You can use De Casteljau's algorithm to subdivide a curve into enough pieces that each subsection is a pixel.
This is the equation for finding the [x,y] point on a Quadratic Curve at interval T:
// Given 3 control points defining the Quadratic curve
// and given T which is an interval between 0.00 and 1.00 along the curve.
// Note:
// At the curve's starting control point T==0.00.
// At the curve's ending control point T==1.00.
var x = Math.pow(1-T,2)*startPt.x + 2 * (1-T) * T * controlPt.x + Math.pow(T,2) * endPt.x;
var y = Math.pow(1-T,2)*startPt.y + 2 * (1-T) * T * controlPt.y + Math.pow(T,2) * endPt.y;
To make practical use of this equation, you can input about 1000 T values between 0.00 and 1.00. This results in a set of 1000 points guaranteed to be along the Quadratic Curve.

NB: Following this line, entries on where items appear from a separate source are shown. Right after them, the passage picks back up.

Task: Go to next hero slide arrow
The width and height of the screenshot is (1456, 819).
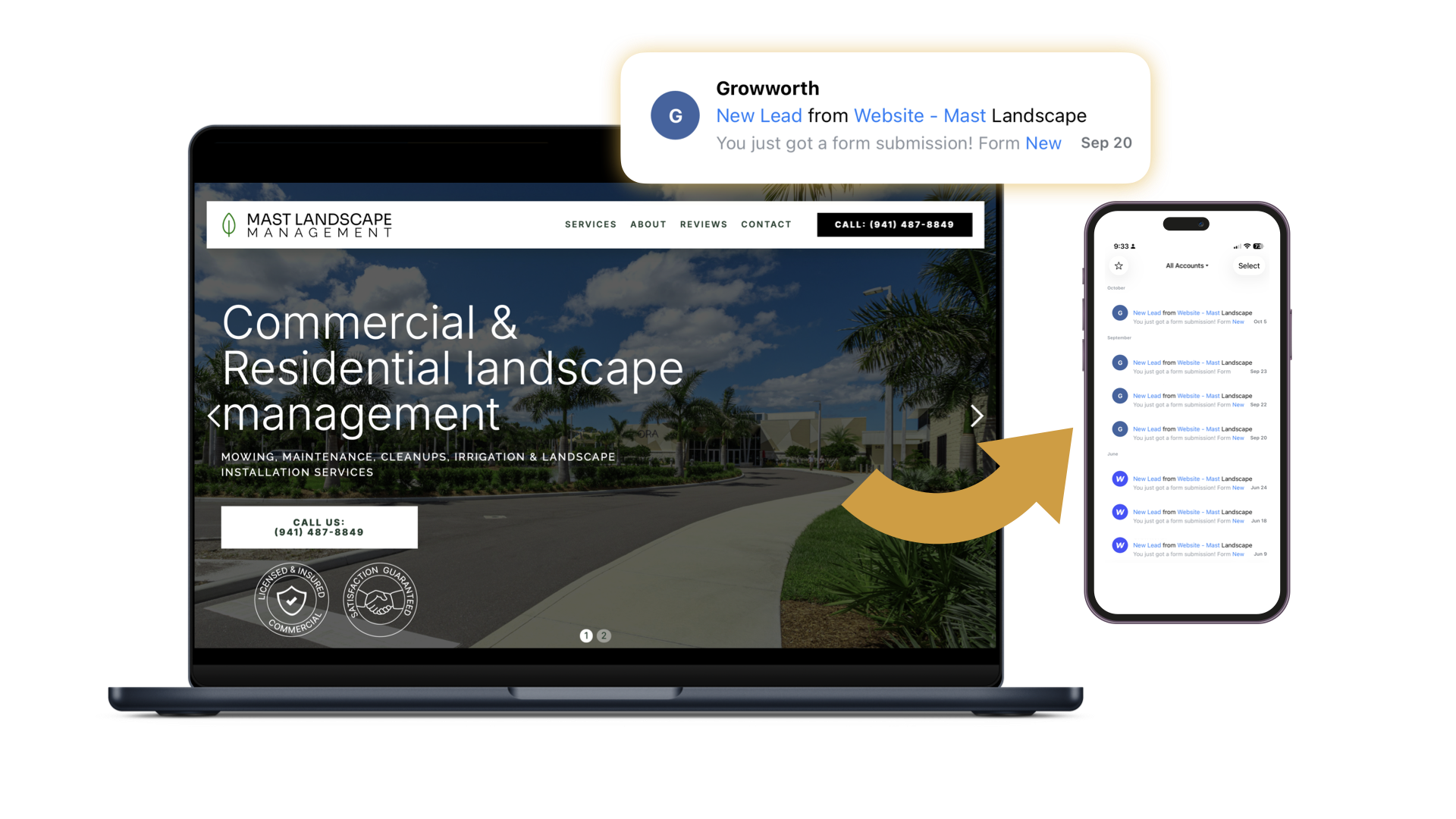Action: pyautogui.click(x=977, y=416)
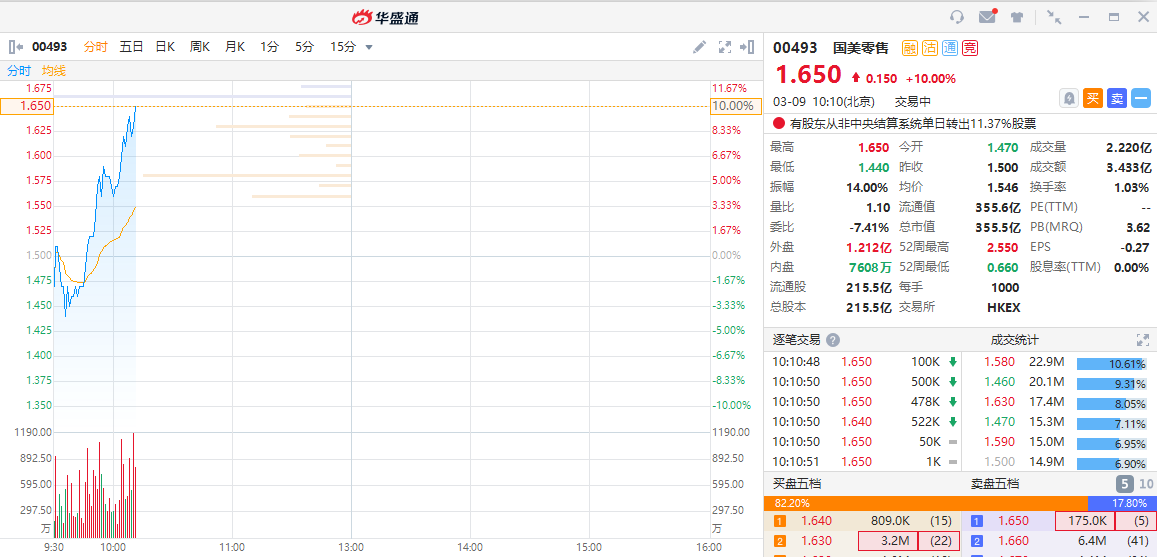The image size is (1157, 557).
Task: Open the messages envelope icon
Action: coord(987,17)
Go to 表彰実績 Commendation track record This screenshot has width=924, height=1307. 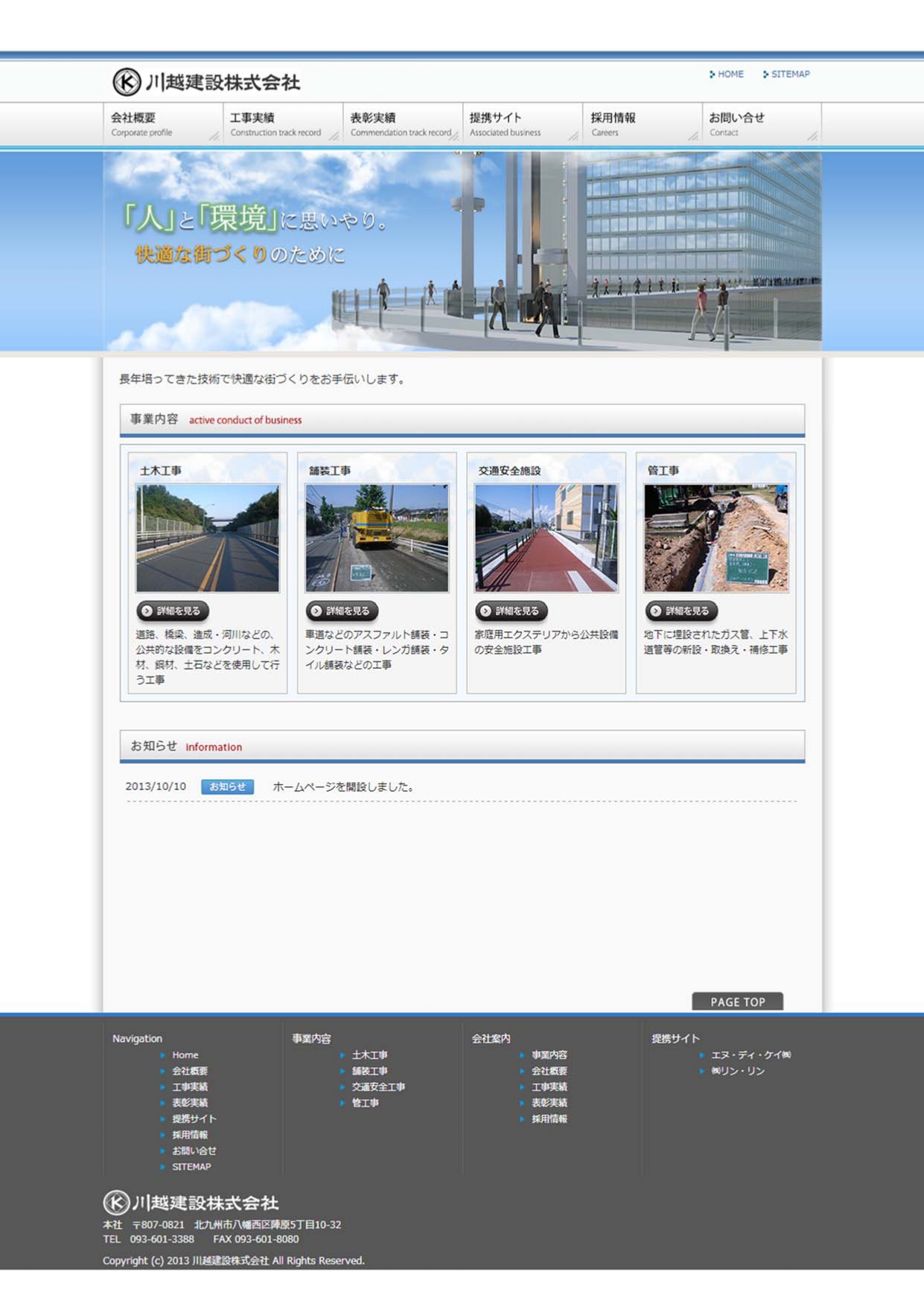(x=402, y=124)
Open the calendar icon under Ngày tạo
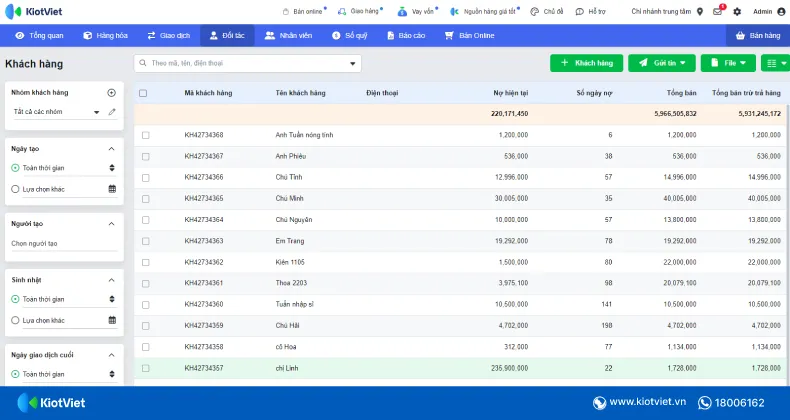 pyautogui.click(x=112, y=188)
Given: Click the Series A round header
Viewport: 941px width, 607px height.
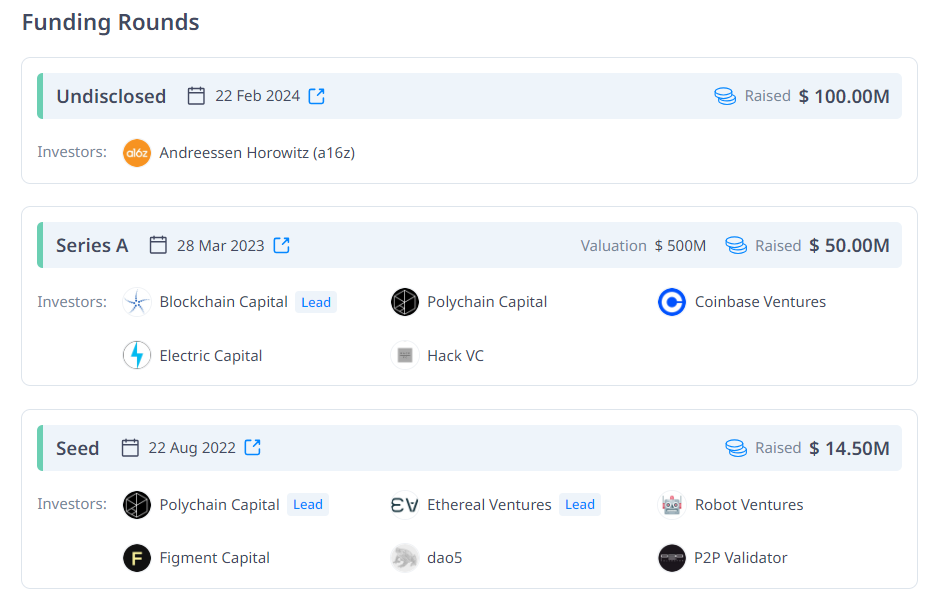Looking at the screenshot, I should [92, 245].
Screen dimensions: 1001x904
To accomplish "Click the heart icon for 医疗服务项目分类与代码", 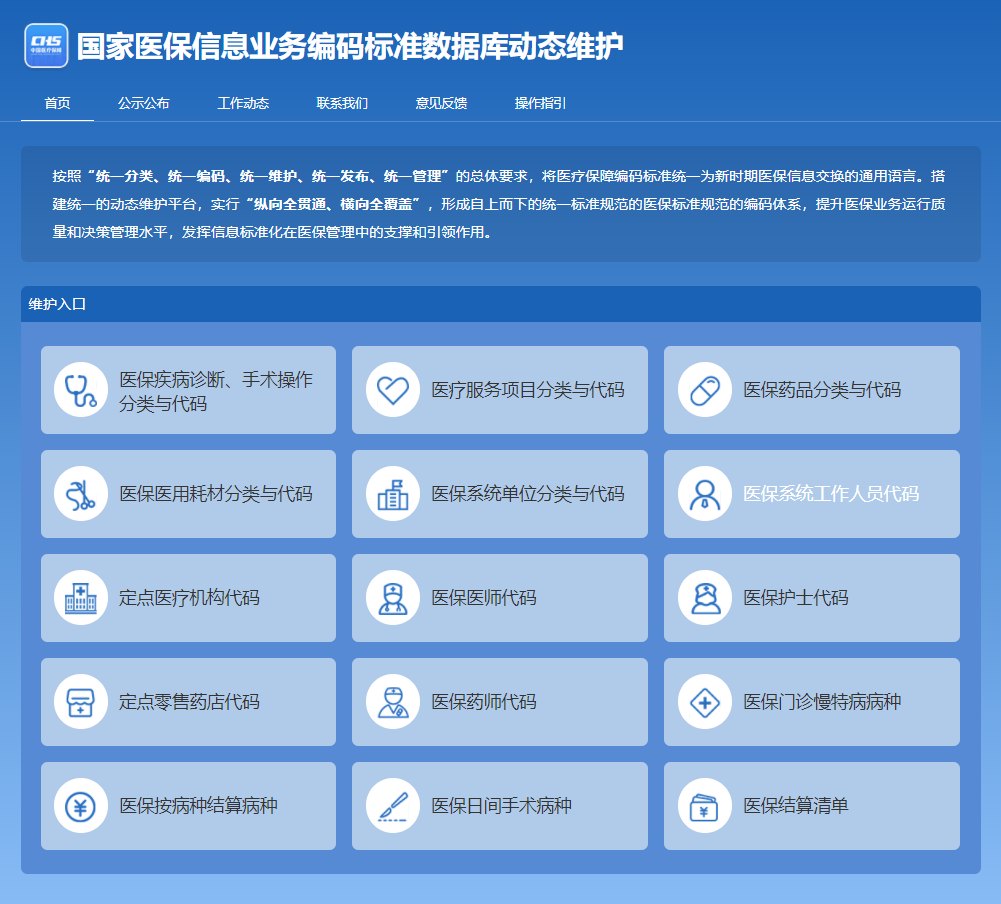I will point(393,390).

Calculating 1000 points along the curve is probably over-sampling (some calculated points will be at the same pixel coordinate) so you will want to de-duplicate the 1000 points until the set represents unique pixel coordinates along the curve.
There is a similar equation for Cubic Bezier curves.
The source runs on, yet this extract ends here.